ASSIGNMENT: Write every entry out again with no changes, and leave the images behind.
** Opening EXERCISE INPUTS block **
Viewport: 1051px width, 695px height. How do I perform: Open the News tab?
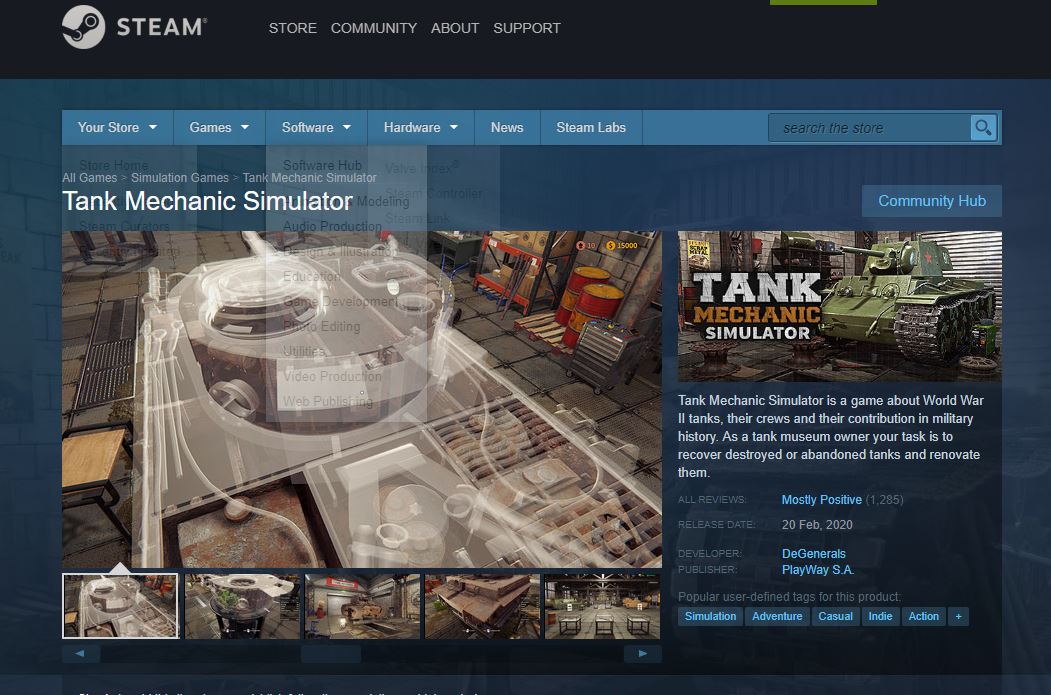point(507,128)
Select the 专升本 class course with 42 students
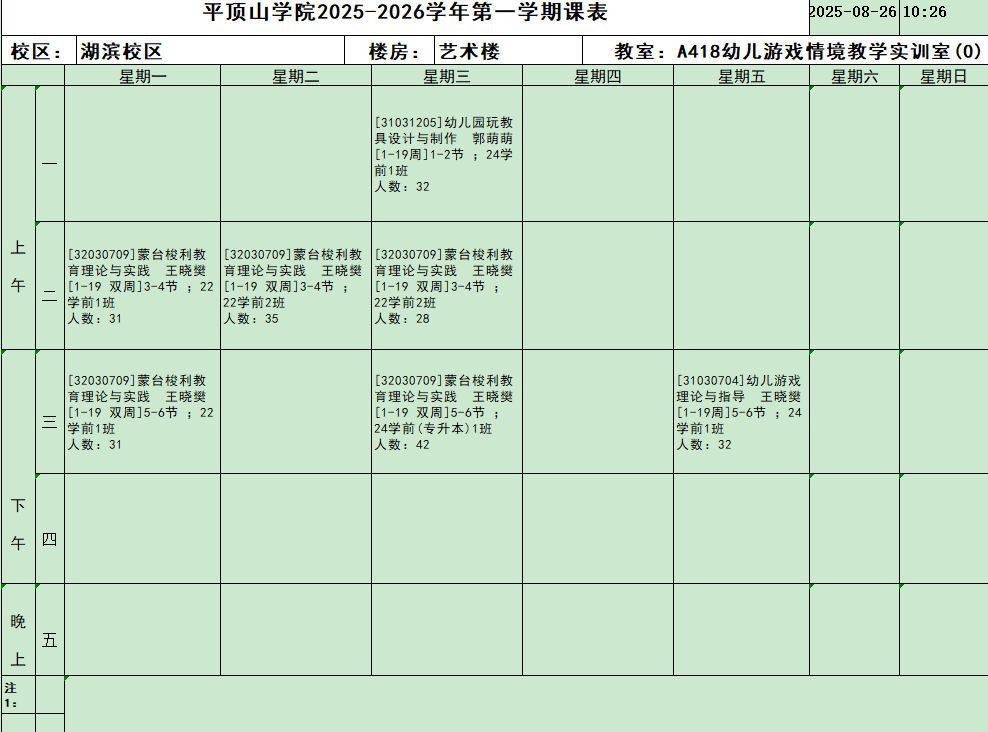The width and height of the screenshot is (988, 732). [x=445, y=412]
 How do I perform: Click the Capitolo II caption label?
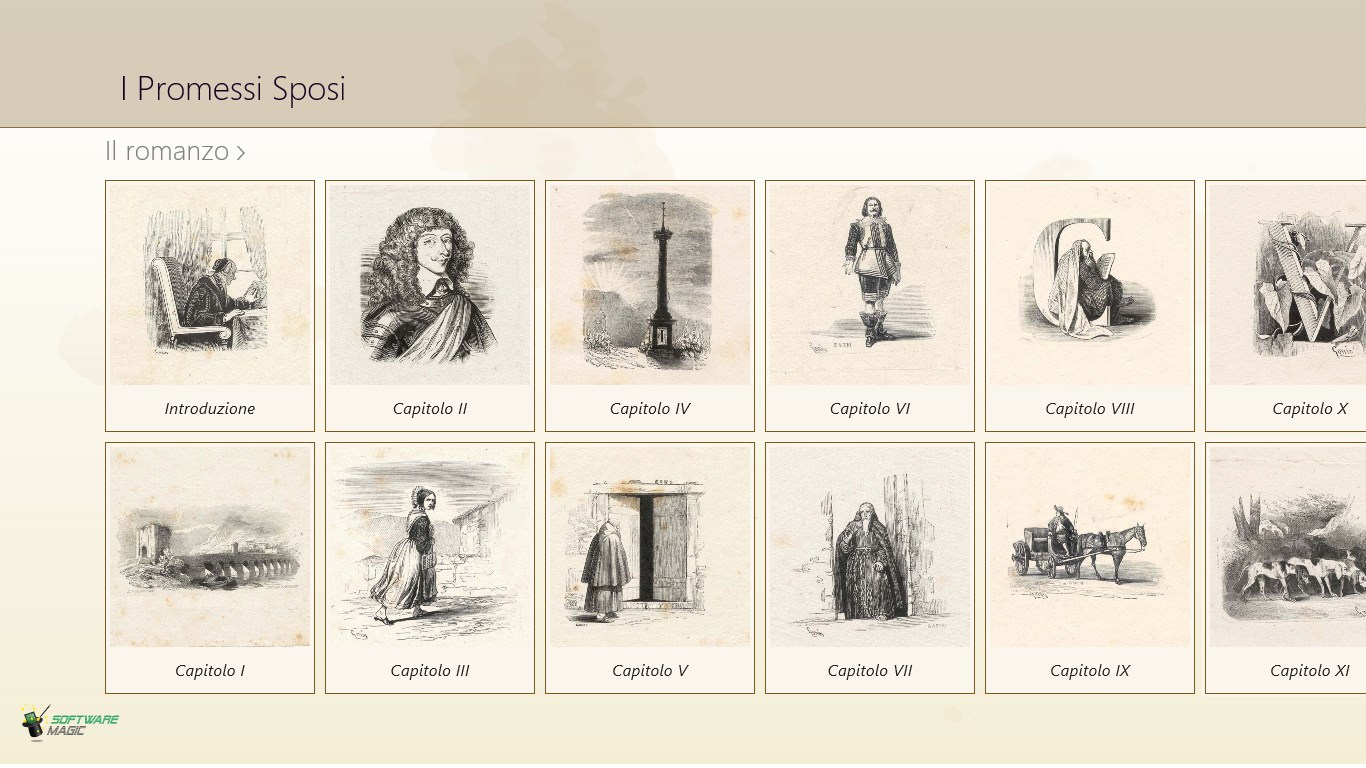coord(430,409)
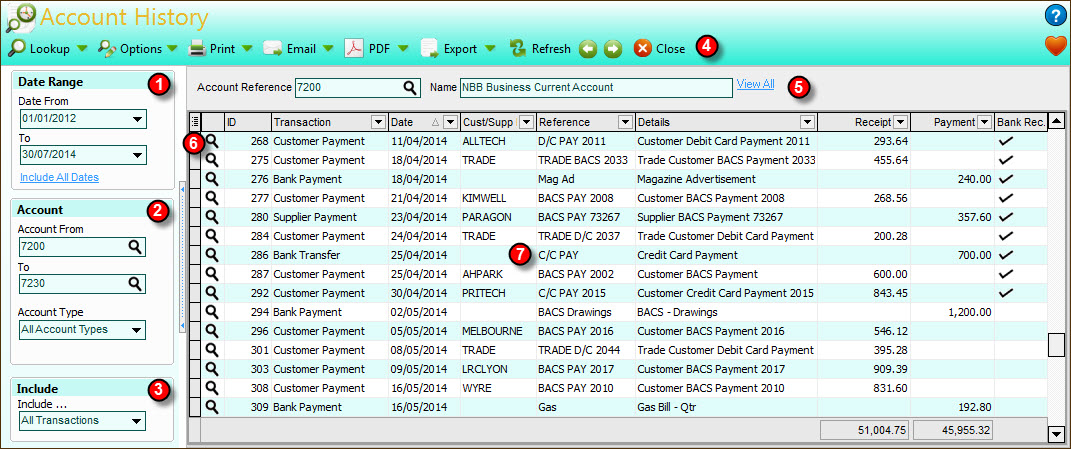Click the green forward arrow icon

[613, 48]
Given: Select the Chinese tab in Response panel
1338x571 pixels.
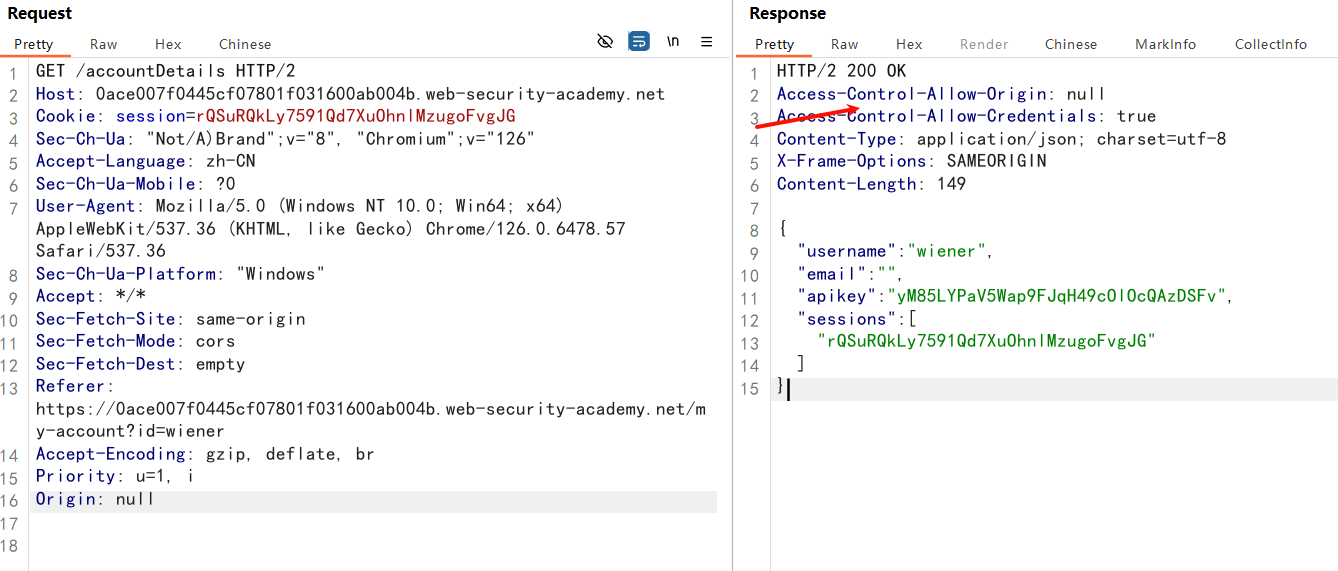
** Closing EXERCISE INPUTS block **
COMPLETED EXERCISE:
Viewport: 1051px width, 695px height. How do I perform: Open the News tab?
point(507,128)
Select the 专升本 class course with 42 students
The width and height of the screenshot is (988, 732). [x=445, y=412]
 How do I perform: Click the Capitolo II caption label?
coord(430,409)
Click the green forward arrow icon

[613, 48]
Given: Select the Chinese tab in Response panel
1338x571 pixels.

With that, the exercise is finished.